What you are asked to do ▸
Answer these three questions using the post on running transient servers with serverless.
1. Which AWS service does the author use to optimize periodic jobs on EC2 instances?
2. What three tasks are periodic jobs given as being used for?
3. Which two tools are named for running applications as containers?
Source extract: Begin
Martin Raag

Running transient servers with serverless

September 26, 2019

It would seem to me like the writings on serverless making rounds on the web recently are quite polarising. On the one hand there are countless tutorials on building web apps around FaaS offerings, that promise infinite scalability and reduced cost, but seldom delve into the reality of developing and operating such systems. Critical posts too can be short sighted, decrying the deficiencies of trying to fit a square peg into a round hole. In my experience serverless tools are not an all-or-nothing proposition. To demonstrate this, I decided to write about a real world example of using AWS Lambda to optimise running periodic jobs on EC2 instances.

Challenges of running periodic jobs

Periodic jobs are used for various tasks, like data analysis, log processing or creating backups. A simple implementation might use crontab to schedule processes on a single *nix machine. This can be sufficient for many projects, but the approach does present some notable problems. Server failures are inevitable, if the one instance is not running, neither are the jobs configured on it. Resources like CPU, memory and bandwidth have to be provisioned with the most expensive task in mind, which is wasteful when executing less demanding work. So there's room for improving reliability and efficiency.

A popular way to address these problems is to run applications as containers using a tool like Kubernetes or ECS, which distribute the workload over a number of machines. However, the overhead of configuring and operating such compute clusters can be unreasonable, unless the size of the system is large enough for the benefits to outweigh the costs.
Source extract: End
Listed records: Begin
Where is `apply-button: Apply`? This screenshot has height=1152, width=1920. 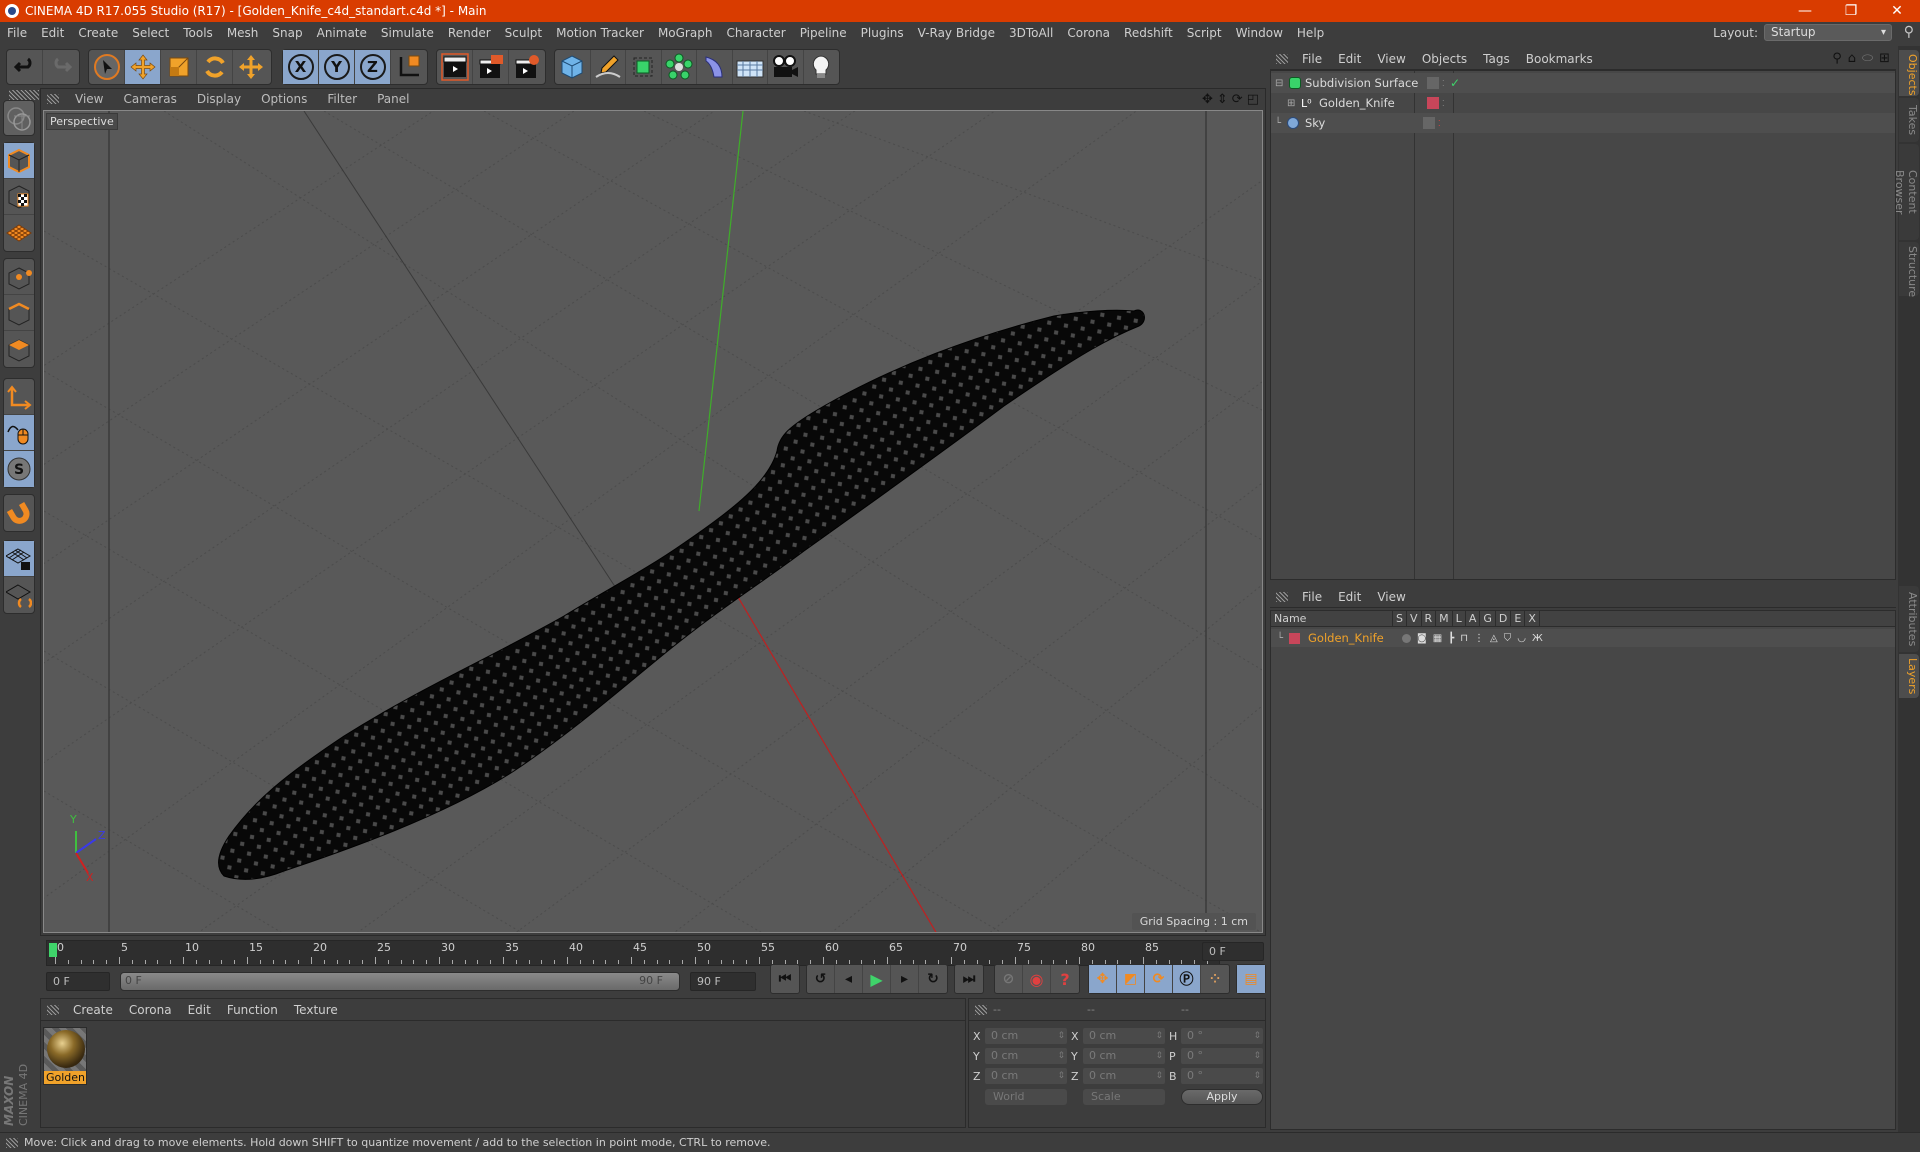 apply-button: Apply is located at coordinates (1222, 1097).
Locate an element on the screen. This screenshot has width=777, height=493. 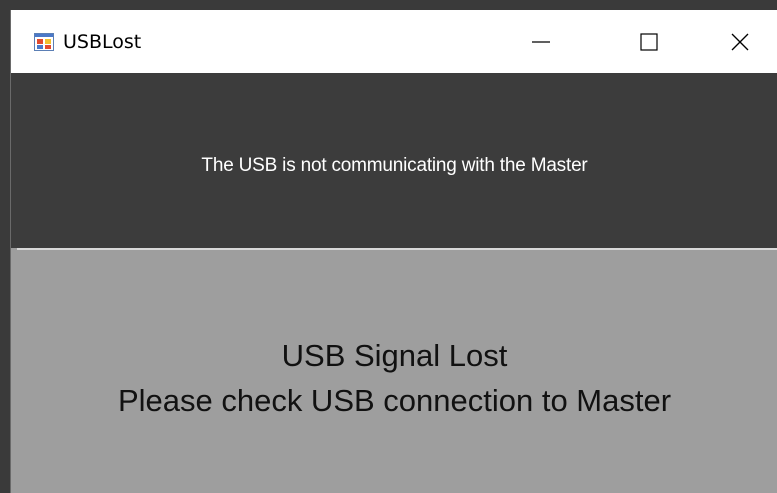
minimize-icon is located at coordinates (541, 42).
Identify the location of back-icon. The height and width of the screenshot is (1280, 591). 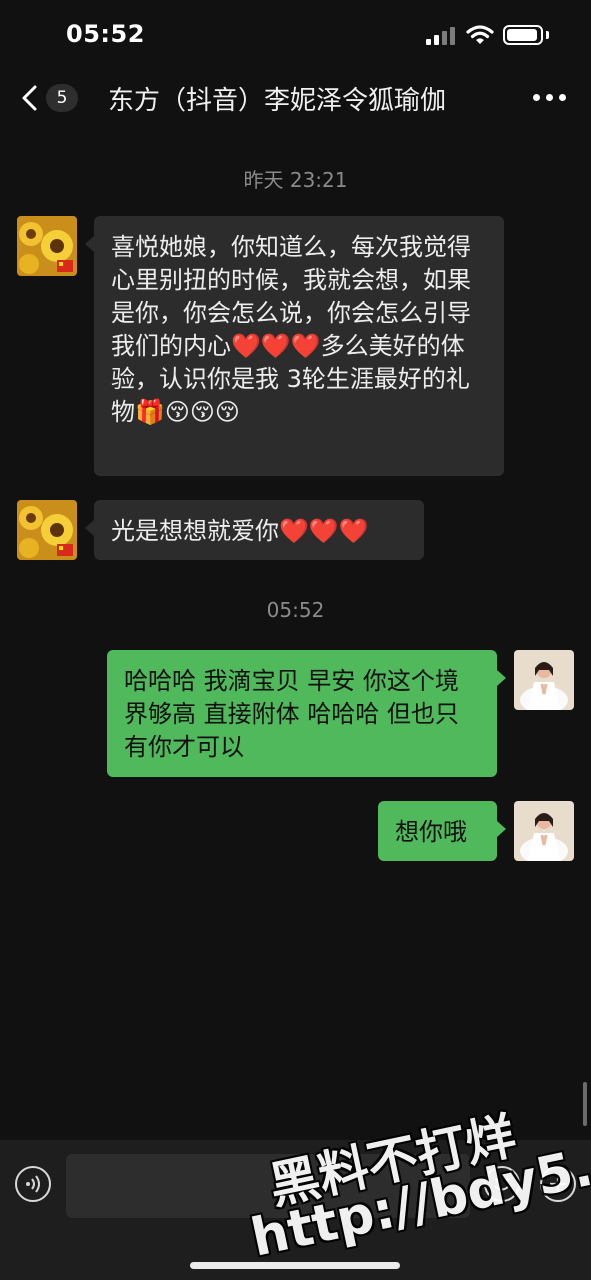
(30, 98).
Listed records: End
Reply to the task ▸
1. AWS Lambda.
2. Data analysis, log processing and creating backups.
3. Kubernetes and ECS.